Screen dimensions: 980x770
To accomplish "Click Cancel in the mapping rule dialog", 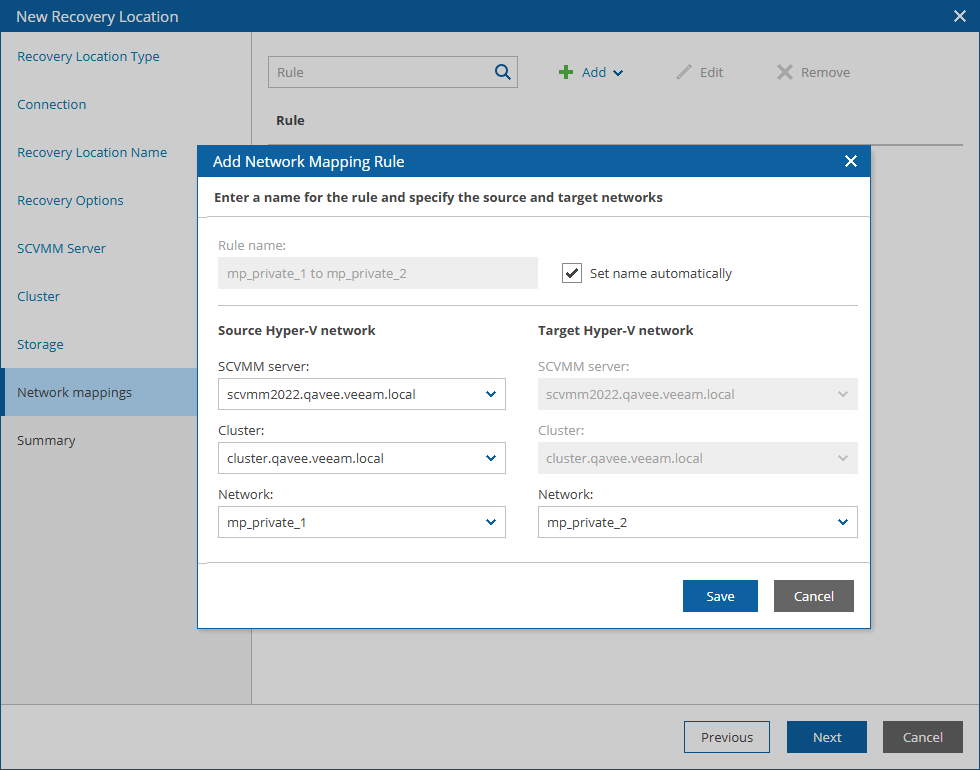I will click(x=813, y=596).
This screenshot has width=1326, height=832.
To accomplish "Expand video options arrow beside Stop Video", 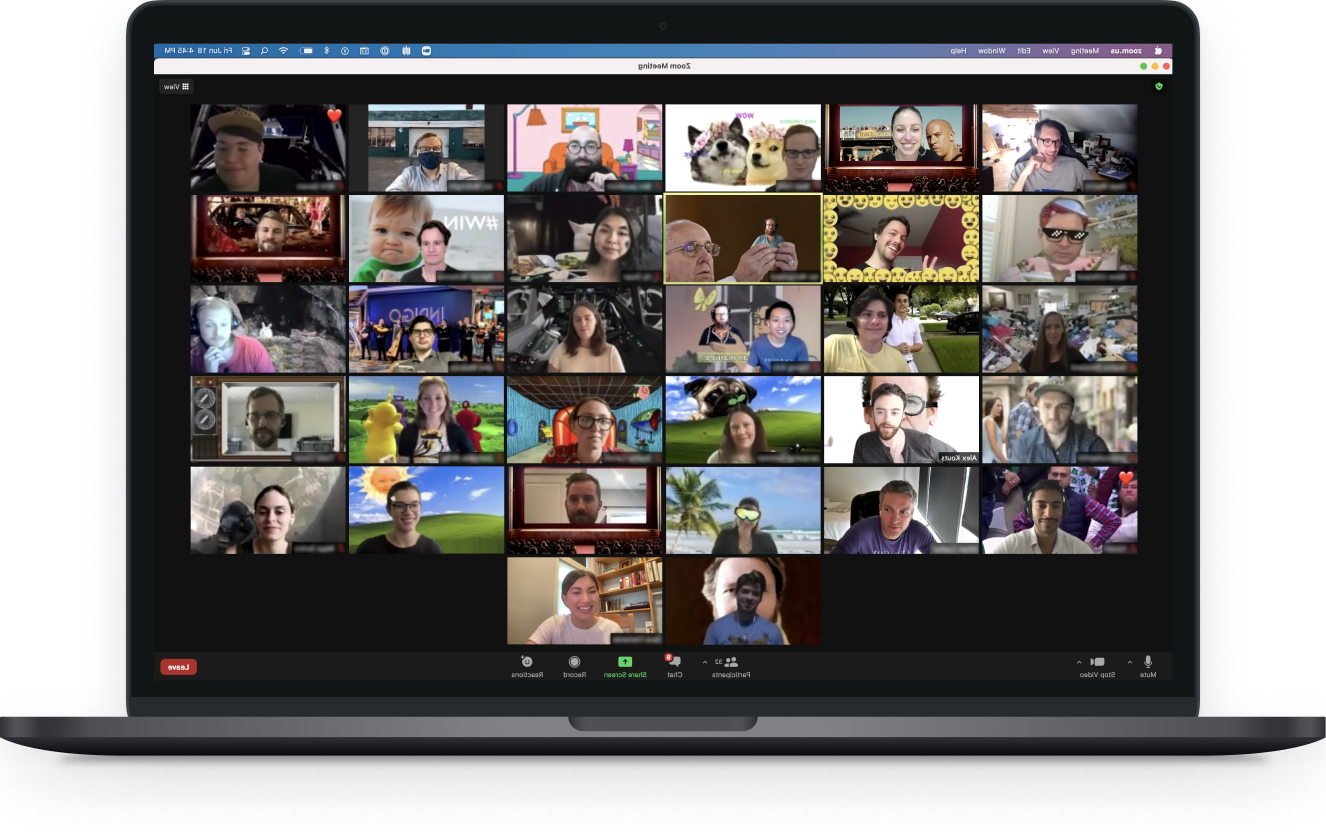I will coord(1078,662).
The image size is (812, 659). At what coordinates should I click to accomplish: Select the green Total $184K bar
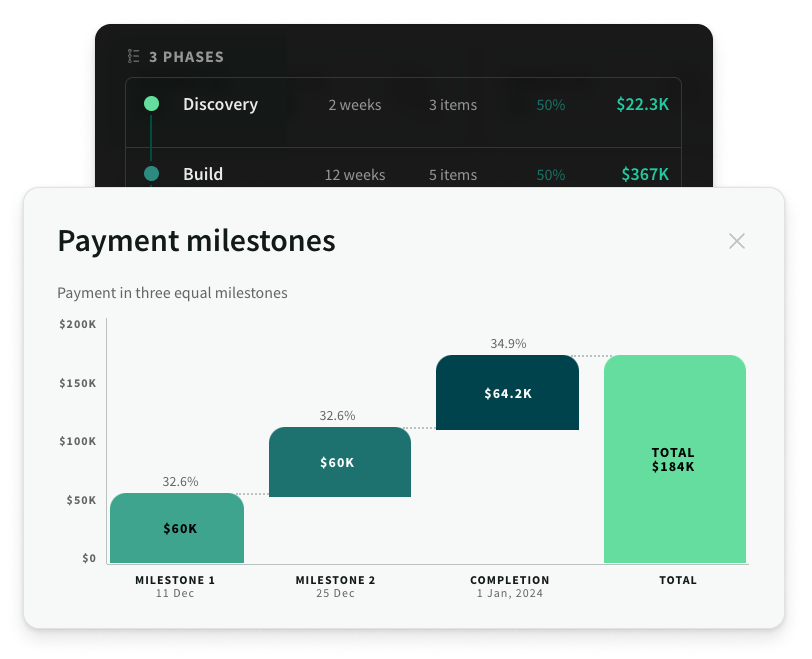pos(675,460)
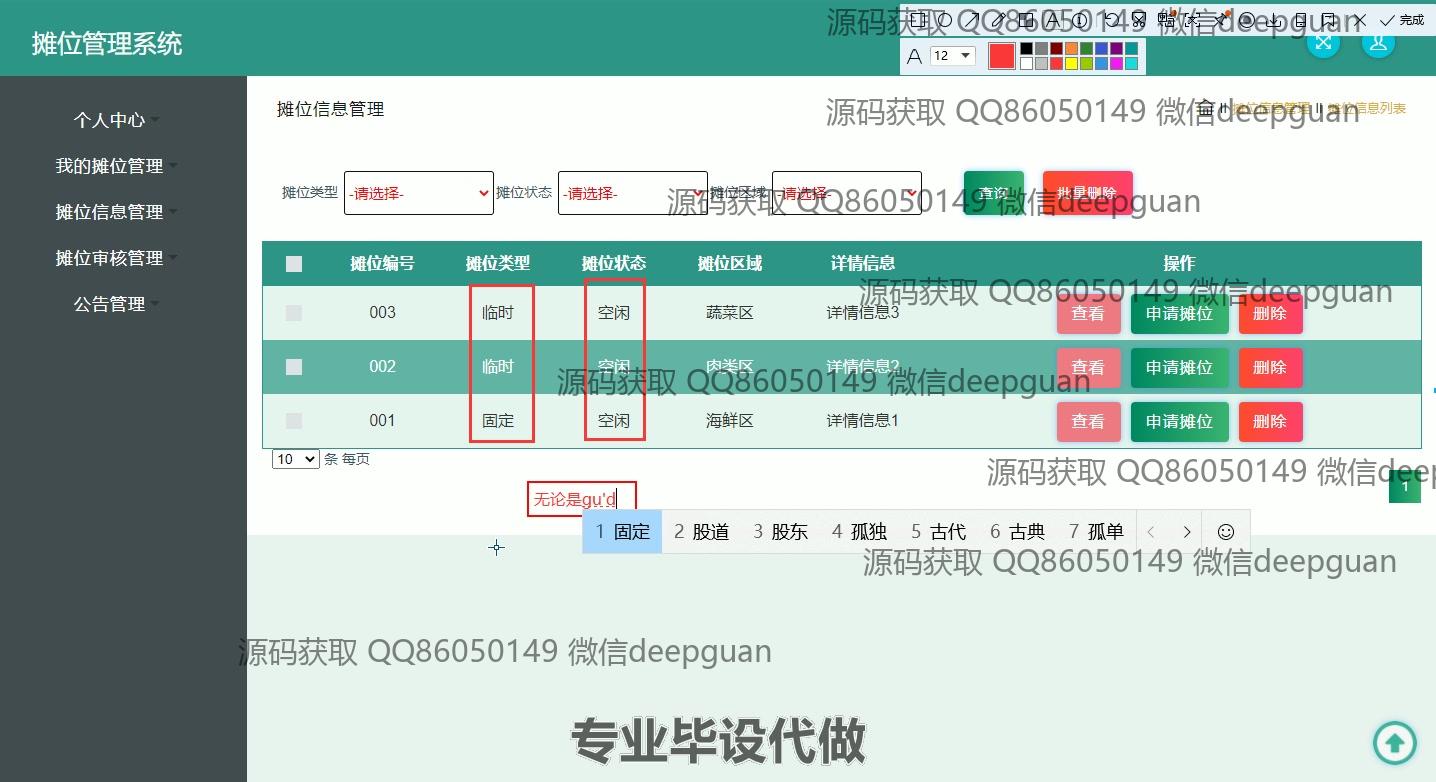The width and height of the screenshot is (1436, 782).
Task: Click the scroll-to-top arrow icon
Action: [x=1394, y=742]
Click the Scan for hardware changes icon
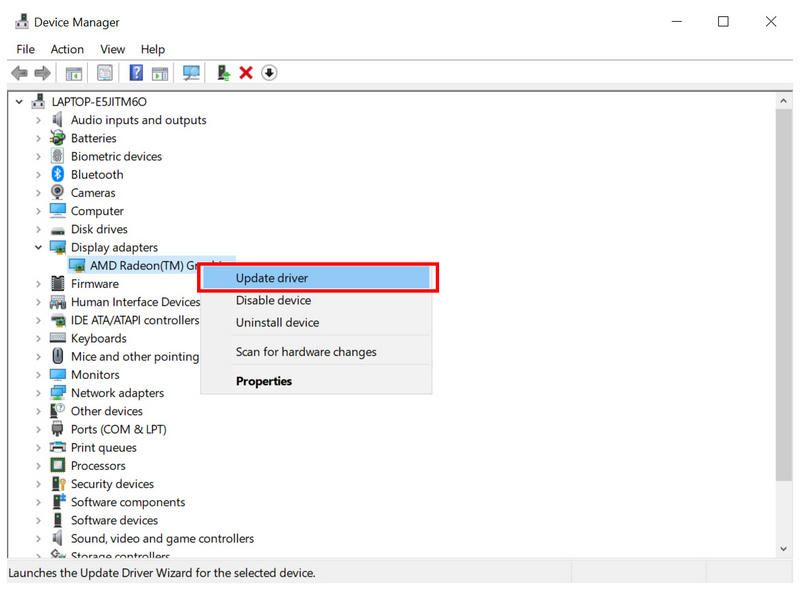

^^^^^^^^

> _Activity_
All lines from the one containing "The image size" to the last line of the records above, both included, need to be repeated word for word; omit the pictures.

> _Task response_
The image size is (812, 659). At what coordinates should I click to accomplish: Select the green Total $184K bar
pos(675,460)
The width and height of the screenshot is (1436, 782).
Task: Click the scroll-to-top arrow icon
Action: [x=1394, y=742]
Click the Scan for hardware changes icon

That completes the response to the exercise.